3

I have a basic sourcing function:

def source(
    fileName = None,
    update   = True
    ):
    pipe = subprocess.Popen(". {fileName}; env".format(
        fileName = fileName
    ), stdout = subprocess.PIPE, shell = True)
    data = pipe.communicate()[0]
    env = dict((line.split("=", 1) for line in data.splitlines()))
    if update is True:
        os.environ.update(env)
    return(env)

When I try to use it to source a particular script, I get the following error:

>>> source("/afs/cern.ch/sw/lcg/contrib/gcc/4.8/x86_64-slc6/setup.sh")
Traceback (most recent call last):
  File "<stdin>", line 1, in <module>
  File "<stdin>", line 9, in source
ValueError: dictionary update sequence element #51 has length 1; 2 is required

This arises from the following lines returned by the executable env:

BASH_FUNC_module()=() {  eval `/usr/bin/modulecmd bash $*`
}

The closing chain bracket is on line 51.

How should one source a Bash script from within Python in a robust, sensible way such that errors like this (and any other likely ones you can think of) are avoided?

Mogsdad
  • 44,709
  • 21
  • 151
  • 275
d3pd
  • 7,935
  • 24
  • 76
  • 127
  • Why are you sourcing a shell script in python like this? What are you trying to do? Make shell variables into python variables? – Etan Reisner Feb 12 '15 at 00:05
  • What do you expect to happen when these lines are encountered? What you're running into is Bash shell script code, not just environment variables. –  Feb 12 '15 at 00:05
  • [Etan Reisner](http://stackoverflow.com/users/258523/etan-reisner) I'm actually trying to run a Python script that sets up a certain environment that then makes Python modules (that are actually bound to a larger infrastructure) available for import. [duskwuff](http://stackoverflow.com/users/149341/duskwuff) I'm trying to make the environment that would be created by sourcing the shell script available in the Python environment that has run the source procedure. In what way should I be doing this? The basic approach I have currently is not reliable enough at all. – d3pd Feb 12 '15 at 00:14
  • But isn't a "python module" simply a folder with python files in it? (with at least one file called `__init__.py`). I will try to answer your question, but your stated goal doesn't make sense to me. I don't know how a python script creates a python module. Unless you are dynamically making files in the filesystem in the script – Alexander Bird Feb 12 '15 at 00:32
  • Also, (and someone can correct me if I'm wrong), you simply _can't_ change the python process's ENV vars by creating a subprocess. When the subprocess will sources the bash script, _only the subprocess_ has its ENV vars changed. Thus, after it exits, your script's process will have no changes. – Alexander Bird Feb 12 '15 at 00:35
  • Thanks for your help on this. The setup procedure makes available an infrastructure which Python can interact with. It's not a simple matter of determining an appropriate path for a module: in the setup procedure, executables and many other things make available Python bindings for C++ libraries via a particular module. What I'm trying to do is have a Python script which runs the setup procedure for the infrastructure and then imports a module that becomes available and functional following the setup procedure. – d3pd Feb 12 '15 at 00:39
  • There's more complexity to this, but it may help to know that I'm interacting with [PyROOT](https://root.cern.ch/drupal/content/pyroot). What I was illustrating in my very basic attempt was the setup of an environment in a subprocess and the extraction of the characteristics of that environment for application to the superprocess environment. – d3pd Feb 12 '15 at 00:43

2 Answers2

1

The line you are seeing is the result of the script doing the following:

module() { eval `/usr/bin/modulecmd bash $*`; }
export -f module

That is, it is explicitly exporting the bash function module so that sub(bash)shells can use it.
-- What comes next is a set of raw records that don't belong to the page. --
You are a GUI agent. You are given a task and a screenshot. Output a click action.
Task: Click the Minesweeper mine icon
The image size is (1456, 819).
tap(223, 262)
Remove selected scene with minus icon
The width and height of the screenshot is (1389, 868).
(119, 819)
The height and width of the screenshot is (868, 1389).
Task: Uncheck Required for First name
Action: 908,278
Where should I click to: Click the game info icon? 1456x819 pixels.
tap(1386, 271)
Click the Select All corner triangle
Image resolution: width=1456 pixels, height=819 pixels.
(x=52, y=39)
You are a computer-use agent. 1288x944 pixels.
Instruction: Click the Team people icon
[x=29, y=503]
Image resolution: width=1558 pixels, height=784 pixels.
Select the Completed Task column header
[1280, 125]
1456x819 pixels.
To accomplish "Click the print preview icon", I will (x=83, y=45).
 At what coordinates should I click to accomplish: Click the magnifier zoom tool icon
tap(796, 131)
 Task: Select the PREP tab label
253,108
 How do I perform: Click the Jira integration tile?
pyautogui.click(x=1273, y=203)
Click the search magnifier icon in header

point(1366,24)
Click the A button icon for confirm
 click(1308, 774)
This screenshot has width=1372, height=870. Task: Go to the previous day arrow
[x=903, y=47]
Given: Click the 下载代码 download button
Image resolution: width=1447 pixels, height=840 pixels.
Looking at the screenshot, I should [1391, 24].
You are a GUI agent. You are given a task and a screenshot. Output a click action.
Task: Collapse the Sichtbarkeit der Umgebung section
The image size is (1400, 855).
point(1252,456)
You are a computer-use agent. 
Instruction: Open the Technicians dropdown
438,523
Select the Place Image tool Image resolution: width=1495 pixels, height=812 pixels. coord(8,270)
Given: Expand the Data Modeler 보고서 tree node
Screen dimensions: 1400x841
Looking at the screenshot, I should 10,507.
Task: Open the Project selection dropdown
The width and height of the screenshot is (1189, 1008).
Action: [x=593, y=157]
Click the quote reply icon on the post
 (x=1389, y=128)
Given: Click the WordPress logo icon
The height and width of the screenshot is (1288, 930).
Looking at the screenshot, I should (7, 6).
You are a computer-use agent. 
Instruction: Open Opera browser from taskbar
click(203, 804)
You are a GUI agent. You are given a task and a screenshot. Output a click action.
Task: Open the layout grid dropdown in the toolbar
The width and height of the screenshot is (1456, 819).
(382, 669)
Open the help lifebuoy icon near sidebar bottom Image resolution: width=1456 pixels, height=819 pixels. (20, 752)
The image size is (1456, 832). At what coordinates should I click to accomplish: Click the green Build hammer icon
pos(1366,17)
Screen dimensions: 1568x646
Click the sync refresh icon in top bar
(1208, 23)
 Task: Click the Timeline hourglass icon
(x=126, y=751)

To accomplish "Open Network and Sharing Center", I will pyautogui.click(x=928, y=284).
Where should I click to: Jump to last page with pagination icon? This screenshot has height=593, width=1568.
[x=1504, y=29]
We can tell from the format of the environment variable that you upgraded your bash in the middle of the shellshock patches. I don't think there is a current patch which would generate BASH_FUNC_module()= instead of BASH_FUNC_module%%()=, but iirc there was such a patch distributed during the flurry of fixes. You might want to upgrade your bash again now that things have settled down. (If that was a cut-and-paste error, ignore this paragraph.)

And we can also tell that /bin/sh on your system is bash, assuming that the module function was introduced by sourcing the shell script.

Probably you should decide whether you care about exported bash functions. Do you want to export module into the environment you are creating, or just ignore it? The solution below just returns what it finds in the environment, so it will include module.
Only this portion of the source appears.